Una luz tan intensa by Joan Ohanneson

Una luz tan intensa by Joan Ohanneson

autor:Joan Ohanneson
La lengua: spa
Format: epub
Tags: Histórico
publicado: 1997-08-09T22:00:00+00:00


La viuda del margrave miró con recelo las dos mesas situadas en un rincón del escritorio.

—Por fin hemos decidido qué visiones iluminarán el libro de la abadesa, Savias —explicó con entusiasmo Richardis, a quien había alegrado sobremanera la visita de su madre.

—Otra flor que añadir al ramillete que pronto tendrá la abadía —señaló la dama mientras observaba una página de vitela dominada por una gran S inicial pintada de azul y adornada con cintas rojas, violetas y lirios.

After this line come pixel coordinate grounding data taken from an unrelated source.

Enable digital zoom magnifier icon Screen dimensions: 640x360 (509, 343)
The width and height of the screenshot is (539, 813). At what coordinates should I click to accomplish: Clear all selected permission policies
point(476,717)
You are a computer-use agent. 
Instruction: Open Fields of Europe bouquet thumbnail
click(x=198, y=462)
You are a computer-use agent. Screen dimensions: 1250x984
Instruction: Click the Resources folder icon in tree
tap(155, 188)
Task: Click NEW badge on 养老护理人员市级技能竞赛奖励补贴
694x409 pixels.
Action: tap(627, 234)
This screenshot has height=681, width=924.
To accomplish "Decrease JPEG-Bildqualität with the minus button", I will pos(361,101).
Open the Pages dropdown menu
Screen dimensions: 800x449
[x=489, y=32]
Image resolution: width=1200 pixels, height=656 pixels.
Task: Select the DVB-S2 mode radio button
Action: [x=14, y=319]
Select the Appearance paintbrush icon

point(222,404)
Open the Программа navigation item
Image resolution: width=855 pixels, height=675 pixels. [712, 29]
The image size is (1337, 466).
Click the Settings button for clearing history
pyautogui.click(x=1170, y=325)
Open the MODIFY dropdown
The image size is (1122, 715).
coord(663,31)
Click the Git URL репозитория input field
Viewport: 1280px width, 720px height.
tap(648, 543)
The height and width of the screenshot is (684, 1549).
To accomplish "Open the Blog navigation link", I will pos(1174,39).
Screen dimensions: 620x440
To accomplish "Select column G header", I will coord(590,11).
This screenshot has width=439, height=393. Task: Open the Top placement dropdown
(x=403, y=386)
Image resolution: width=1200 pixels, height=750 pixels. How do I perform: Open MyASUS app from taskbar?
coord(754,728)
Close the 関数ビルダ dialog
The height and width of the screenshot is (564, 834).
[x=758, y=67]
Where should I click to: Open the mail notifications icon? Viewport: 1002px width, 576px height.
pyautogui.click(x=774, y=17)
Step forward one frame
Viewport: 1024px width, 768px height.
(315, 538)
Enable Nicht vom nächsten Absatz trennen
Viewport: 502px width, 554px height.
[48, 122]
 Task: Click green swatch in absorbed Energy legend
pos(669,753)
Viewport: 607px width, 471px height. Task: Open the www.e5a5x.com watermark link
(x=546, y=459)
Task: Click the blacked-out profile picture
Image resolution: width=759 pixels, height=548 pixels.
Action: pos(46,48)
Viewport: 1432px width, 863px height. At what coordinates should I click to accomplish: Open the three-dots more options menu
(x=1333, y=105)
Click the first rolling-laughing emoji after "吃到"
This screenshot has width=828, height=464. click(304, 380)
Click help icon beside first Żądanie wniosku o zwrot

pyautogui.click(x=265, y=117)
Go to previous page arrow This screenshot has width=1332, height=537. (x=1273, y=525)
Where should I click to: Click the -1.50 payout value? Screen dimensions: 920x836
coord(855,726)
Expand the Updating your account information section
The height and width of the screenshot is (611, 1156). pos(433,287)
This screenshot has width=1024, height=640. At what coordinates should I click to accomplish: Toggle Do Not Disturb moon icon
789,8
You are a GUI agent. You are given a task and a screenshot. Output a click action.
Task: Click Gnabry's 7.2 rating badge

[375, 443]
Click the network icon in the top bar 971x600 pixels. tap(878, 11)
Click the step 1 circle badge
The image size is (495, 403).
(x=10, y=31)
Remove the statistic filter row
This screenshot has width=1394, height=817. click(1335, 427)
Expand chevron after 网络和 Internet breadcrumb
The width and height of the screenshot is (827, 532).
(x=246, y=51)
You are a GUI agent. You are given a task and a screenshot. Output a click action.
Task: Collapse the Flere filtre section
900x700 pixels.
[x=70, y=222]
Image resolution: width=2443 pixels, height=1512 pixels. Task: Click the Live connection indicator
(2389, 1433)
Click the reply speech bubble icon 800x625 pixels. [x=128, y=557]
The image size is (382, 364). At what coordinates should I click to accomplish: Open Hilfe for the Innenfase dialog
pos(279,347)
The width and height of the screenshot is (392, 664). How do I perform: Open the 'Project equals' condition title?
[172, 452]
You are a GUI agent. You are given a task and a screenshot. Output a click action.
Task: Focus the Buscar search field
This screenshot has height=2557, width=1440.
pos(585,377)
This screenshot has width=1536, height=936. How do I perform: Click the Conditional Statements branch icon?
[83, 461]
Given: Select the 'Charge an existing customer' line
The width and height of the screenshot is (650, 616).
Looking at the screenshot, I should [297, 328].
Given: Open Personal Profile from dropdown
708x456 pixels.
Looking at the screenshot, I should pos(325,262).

—Y aquí se instalará un día la biblioteca —informó Richardis cuando entraron en una pequeña sala contigua que contenía sólo unos pocos libros apilados junto a la pared.

—Pronto, sospecho, si tú eres la responsable.

—Acaban de repartirse los cargos —comentó la joven mientras se encogía de hombros—, y la hermana Radigunda será la bibliotecaria.

—¡Imposible! —exclamó con indignación su madre.

—A mí también me dolió, señora —reconoció Richardis—, pero no me atrevo a demostrarlo. Ya son muchas las que me guardan rencor desde que la abadesa me nombró su ayudante.

—¿Y qué cargo te han asignado entonces?

—Dirigiré la nueva casa donde se dará asilo a las mujeres pobres —respondió Richardis—. Así al menos gozaré de cierta independencia. Venid —añadió, ansiosa por distraer a su madre—, os enseñaré el edificio.

Sabía que, mientras atravesaran el recinto, sus voces quedarían ahogadas por los gritos de aviso de los obreros que subían los bloques de piedra en los andamios. Señaló una nube de polvo donde los trabajadores excavaban la tierra con palas.

—Es ahí —indicó—. La casa estará cerca de la puerta de entrada.

—¿Y en qué consistirá tu tarea diaria? —inquirió, con voz cavernosa la madre. Richardis ladeó la cabeza hacia un par de mujeres embarazadas cuyos hijos cogían con ansia el pan que les ofrecía la hermana limosnera.

—Miradlos. Siempre hay llagas que tratar, niños que ayudar a nacer, muelas que arrancar y, por supuesto, cadáveres que enterrar.

—No lo entiendo —dijo con amargura doña Richardis—. Con tus conocimientos sobre libros y música, y tu exquisito talento para los bordados...

—Y mi voto de obediencia, señora. —La monja esbozó una sonrisa irónica—. Nos enseñaron que la regla exige obediencia de corazón, no sólo de palabra.

—¿Y qué será de tu trabajo en el escritorio como copista de la abadesa?

—El trabajo continuará.

—¿Sin ti? —preguntó con un tono agudo que delató su exasperación.

—No temáis, mi señora. Cosecharé bendiciones extraordinarias por mi labor con los pobres. La caridad es una función capital de la abadía y ahora me toca a mí participar de ella.

—Se te ve más resignada que conforme.

—¿Y qué alternativa tengo? Pedí un reto a la abadesa, y me lo ha dado. ¿Qué más puedo decir?

—Son los mismos sentimientos que expuse a tu hermano cuando me anunció su decisión —afirmó la madre con un suspiro—, aunque no quiso hacerme caso.

—¿Qué decisión?

—¿No te ha puesto al corriente, pues? —La dama se mostraba complacida—. Quizá lo convencí al final.

—¿De qué? —balbució Richardis, tras dar un puntapié a una piedra que se interponía en su paso—. Seguro que carece de toda importancia para mí.

—Al contrario. No considero yo una fruslería que el arzobispo piense en ti para ocupar la vacante de abadesa en Bassum.